### Short problem:
Render the stretch from the line containing "The image size is (674, 319)." through the line containing "tap(132, 78)" as a Markdown table with two columns, Row and Entry. Number each line and leave out any blank lines.

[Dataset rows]

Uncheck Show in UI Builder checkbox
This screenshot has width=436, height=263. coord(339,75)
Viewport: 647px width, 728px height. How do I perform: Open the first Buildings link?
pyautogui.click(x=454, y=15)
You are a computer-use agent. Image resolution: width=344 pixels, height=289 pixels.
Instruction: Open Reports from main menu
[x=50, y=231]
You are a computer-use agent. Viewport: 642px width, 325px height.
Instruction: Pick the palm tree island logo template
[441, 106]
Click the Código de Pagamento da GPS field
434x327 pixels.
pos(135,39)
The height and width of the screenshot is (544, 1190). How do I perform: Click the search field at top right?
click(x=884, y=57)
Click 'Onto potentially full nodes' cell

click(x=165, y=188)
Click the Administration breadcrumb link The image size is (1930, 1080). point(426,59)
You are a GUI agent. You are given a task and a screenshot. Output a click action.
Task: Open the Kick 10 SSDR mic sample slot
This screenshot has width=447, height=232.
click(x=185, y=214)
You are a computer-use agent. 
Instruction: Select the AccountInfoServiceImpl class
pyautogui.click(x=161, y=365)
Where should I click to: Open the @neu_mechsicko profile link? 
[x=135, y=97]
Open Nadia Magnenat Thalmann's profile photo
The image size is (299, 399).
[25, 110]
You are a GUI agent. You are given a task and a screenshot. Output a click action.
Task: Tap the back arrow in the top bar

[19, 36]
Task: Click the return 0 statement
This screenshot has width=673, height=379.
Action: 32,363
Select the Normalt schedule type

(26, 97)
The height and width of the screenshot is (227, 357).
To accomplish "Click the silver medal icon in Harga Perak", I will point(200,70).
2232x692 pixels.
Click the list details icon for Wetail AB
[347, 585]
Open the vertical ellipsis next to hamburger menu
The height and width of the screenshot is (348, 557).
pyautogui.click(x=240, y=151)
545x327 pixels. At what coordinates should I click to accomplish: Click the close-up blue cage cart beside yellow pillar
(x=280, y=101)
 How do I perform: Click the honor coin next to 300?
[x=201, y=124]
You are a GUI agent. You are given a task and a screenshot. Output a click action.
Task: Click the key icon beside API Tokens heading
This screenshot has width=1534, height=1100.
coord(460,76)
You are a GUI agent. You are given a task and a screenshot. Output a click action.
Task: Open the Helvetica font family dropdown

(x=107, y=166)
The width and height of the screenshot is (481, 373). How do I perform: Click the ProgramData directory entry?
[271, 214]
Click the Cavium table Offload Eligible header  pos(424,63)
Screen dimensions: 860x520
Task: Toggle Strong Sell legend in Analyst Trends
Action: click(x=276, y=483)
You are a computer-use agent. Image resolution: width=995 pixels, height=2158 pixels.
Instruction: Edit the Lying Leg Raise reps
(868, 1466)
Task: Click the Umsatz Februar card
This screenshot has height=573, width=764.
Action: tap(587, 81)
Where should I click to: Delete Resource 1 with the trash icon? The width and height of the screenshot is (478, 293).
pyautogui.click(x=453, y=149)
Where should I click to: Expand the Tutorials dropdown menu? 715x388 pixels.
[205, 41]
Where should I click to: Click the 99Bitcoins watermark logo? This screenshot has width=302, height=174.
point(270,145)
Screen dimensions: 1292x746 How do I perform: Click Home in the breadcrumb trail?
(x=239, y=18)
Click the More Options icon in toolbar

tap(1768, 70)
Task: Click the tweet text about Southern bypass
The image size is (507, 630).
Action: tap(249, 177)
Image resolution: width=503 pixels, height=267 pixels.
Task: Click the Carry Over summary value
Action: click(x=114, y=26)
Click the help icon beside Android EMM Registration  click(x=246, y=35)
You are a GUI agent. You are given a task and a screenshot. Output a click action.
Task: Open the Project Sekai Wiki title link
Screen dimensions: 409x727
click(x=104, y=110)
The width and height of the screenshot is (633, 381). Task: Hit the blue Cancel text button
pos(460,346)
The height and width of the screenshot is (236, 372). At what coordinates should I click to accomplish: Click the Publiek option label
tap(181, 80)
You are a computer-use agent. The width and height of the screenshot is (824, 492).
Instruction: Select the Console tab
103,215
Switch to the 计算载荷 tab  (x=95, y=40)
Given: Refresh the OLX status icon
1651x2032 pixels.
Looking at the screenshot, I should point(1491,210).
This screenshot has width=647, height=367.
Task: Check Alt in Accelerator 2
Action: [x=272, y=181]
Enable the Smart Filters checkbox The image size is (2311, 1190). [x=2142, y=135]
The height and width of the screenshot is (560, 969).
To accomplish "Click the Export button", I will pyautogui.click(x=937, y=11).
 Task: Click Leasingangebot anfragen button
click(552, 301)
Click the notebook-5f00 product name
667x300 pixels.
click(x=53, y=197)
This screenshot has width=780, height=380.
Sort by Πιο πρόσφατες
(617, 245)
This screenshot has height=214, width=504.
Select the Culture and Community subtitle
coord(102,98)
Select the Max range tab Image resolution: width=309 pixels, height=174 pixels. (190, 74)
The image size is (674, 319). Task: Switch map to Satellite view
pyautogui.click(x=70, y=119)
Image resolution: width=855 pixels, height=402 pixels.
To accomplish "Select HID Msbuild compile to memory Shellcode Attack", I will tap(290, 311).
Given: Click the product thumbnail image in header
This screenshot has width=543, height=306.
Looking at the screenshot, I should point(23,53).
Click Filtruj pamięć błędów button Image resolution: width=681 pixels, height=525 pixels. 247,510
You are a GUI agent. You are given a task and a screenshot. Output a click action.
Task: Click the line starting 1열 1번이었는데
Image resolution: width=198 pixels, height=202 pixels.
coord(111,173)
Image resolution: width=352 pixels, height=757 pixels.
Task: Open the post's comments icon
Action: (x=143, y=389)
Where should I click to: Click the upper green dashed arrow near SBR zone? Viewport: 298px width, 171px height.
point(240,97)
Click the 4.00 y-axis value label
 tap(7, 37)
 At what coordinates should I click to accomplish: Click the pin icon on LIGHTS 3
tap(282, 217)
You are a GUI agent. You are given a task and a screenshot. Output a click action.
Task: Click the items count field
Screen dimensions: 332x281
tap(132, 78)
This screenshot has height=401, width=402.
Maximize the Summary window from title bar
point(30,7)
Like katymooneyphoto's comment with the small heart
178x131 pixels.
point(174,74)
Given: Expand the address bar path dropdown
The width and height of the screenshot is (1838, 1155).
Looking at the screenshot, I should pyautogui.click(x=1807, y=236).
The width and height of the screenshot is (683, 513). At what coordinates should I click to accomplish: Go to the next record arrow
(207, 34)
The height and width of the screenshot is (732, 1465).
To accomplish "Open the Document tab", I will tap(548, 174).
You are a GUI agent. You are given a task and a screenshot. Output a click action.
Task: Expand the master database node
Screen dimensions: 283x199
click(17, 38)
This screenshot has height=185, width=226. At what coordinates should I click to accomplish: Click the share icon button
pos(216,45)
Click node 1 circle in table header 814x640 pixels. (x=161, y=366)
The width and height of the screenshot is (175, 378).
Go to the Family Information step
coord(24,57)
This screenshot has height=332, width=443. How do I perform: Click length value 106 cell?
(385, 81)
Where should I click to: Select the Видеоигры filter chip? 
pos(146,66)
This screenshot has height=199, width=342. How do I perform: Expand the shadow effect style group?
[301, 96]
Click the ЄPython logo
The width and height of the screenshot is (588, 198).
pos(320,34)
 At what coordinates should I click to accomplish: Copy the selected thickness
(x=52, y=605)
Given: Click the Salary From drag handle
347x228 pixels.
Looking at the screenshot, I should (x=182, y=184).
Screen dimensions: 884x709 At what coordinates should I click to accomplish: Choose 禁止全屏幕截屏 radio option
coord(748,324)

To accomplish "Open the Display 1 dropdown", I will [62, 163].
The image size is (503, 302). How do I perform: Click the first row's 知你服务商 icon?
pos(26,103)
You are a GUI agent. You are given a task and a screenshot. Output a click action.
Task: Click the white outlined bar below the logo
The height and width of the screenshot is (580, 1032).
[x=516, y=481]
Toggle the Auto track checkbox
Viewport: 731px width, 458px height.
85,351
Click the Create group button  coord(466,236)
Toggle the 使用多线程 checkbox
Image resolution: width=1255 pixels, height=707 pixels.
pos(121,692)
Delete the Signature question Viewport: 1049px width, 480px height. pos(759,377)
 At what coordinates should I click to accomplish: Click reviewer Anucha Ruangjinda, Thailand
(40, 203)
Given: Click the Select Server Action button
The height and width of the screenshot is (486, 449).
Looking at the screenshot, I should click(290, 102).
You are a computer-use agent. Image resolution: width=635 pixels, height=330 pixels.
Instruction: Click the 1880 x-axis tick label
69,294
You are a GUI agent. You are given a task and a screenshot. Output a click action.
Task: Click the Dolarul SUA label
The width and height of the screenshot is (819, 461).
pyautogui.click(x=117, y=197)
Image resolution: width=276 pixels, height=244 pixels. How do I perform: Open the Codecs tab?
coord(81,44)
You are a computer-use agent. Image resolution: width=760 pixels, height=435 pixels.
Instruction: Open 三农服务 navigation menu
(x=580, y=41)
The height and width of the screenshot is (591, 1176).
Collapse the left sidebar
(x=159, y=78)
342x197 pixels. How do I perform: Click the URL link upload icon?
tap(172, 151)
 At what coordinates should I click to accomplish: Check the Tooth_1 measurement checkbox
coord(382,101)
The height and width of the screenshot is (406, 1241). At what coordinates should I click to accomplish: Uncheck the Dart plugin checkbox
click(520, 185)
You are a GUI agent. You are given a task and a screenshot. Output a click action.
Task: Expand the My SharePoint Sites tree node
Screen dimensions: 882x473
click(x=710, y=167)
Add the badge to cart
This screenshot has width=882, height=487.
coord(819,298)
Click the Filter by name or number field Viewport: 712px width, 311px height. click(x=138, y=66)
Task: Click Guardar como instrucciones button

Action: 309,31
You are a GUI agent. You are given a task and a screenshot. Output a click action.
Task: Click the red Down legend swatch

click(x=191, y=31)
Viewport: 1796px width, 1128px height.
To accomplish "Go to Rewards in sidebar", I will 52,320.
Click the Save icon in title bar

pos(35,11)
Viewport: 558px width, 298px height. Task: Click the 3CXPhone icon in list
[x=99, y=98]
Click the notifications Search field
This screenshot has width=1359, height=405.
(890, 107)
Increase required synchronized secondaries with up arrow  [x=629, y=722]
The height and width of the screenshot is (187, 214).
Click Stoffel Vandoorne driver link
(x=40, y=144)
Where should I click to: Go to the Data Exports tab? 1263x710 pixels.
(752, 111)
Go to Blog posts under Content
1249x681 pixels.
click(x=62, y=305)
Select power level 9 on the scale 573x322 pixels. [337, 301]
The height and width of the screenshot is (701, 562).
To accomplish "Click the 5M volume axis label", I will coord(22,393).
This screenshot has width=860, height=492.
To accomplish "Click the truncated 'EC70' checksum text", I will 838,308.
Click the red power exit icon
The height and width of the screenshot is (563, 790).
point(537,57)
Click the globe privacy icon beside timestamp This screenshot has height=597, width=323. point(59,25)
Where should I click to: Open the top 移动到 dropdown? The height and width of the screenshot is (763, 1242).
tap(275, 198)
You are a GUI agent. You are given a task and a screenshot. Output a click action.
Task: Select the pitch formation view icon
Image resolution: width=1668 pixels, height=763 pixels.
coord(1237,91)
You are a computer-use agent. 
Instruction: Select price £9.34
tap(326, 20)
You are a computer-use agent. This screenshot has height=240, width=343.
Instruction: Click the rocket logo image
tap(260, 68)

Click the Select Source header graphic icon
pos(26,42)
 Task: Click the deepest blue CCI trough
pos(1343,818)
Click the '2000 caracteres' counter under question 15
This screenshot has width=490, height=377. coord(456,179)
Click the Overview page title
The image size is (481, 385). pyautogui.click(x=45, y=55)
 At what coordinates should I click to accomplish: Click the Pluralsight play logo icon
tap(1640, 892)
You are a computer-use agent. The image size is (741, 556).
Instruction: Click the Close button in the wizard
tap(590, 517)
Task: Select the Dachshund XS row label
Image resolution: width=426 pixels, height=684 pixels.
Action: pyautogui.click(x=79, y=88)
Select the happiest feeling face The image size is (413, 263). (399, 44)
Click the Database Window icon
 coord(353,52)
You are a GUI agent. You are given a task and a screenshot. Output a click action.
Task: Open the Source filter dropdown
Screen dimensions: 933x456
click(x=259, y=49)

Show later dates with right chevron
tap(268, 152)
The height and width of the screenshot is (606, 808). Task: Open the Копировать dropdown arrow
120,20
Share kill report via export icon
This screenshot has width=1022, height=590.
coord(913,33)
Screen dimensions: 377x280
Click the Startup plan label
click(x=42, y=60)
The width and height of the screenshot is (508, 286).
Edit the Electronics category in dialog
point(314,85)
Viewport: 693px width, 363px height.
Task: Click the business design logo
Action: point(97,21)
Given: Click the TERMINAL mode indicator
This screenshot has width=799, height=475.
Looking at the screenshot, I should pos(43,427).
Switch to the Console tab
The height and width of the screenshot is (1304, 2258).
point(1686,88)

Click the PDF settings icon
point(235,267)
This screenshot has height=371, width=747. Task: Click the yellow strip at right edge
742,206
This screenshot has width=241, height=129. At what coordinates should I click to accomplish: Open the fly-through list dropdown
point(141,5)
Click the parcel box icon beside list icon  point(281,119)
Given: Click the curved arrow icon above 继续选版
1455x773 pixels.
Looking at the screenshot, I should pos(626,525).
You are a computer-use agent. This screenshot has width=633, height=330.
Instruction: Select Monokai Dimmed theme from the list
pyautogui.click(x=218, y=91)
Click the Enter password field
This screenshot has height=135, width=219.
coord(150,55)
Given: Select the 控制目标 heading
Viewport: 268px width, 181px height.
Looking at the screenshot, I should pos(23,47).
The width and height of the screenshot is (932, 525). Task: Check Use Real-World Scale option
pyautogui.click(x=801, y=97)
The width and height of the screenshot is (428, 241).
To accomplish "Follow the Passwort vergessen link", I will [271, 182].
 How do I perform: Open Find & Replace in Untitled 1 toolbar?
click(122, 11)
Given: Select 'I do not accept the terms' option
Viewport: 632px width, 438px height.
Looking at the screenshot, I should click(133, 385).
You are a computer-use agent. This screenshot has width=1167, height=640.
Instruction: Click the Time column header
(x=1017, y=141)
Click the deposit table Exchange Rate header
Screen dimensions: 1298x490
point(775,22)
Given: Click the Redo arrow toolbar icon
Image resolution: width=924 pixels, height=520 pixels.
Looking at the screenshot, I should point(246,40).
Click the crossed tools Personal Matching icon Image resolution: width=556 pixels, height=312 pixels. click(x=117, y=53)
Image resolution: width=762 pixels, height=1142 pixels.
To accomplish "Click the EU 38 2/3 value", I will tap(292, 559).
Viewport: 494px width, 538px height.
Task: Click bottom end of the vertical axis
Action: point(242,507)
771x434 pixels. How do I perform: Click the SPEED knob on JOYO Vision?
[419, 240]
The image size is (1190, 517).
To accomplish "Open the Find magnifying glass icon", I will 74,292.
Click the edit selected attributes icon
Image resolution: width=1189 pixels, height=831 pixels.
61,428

### Final answer:
| Row | Entry |
|---|---|
| 1 | The image size is (674, 319). Task: Switch map to Satellite view |
| 2 | pyautogui.click(x=70, y=119) |
| 3 | Image resolution: width=855 pixels, height=402 pixels. |
| 4 | To accomplish "Select HID Msbuild compile to memory Shellcode Attack", I will tap(290, 311). |
| 5 | Given: Click the product thumbnail image in header |
| 6 | This screenshot has width=543, height=306. |
| 7 | Looking at the screenshot, I should point(23,53). |
| 8 | Click Filtruj pamięć błędów button Image resolution: width=681 pixels, height=525 pixels. 247,510 |
| 9 | You are a GUI agent. You are given a task and a screenshot. Output a click action. |
| 10 | Task: Click the line starting 1열 1번이었는데 |
| 11 | Image resolution: width=198 pixels, height=202 pixels. |
| 12 | coord(111,173) |
| 13 | Image resolution: width=352 pixels, height=757 pixels. |
| 14 | Task: Open the post's comments icon |
| 15 | Action: (x=143, y=389) |
| 16 | Where should I click to: Click the upper green dashed arrow near SBR zone? Viewport: 298px width, 171px height. |
| 17 | point(240,97) |
| 18 | Click the 4.00 y-axis value label |
| 19 |  tap(7, 37) |
| 20 |  At what coordinates should I click to accomplish: Click the pin icon on LIGHTS 3 |
| 21 | tap(282, 217) |
| 22 | You are a GUI agent. You are given a task and a screenshot. Output a click action. |
| 23 | Task: Click the items count field |
| 24 | Screen dimensions: 332x281 |
| 25 | tap(132, 78) |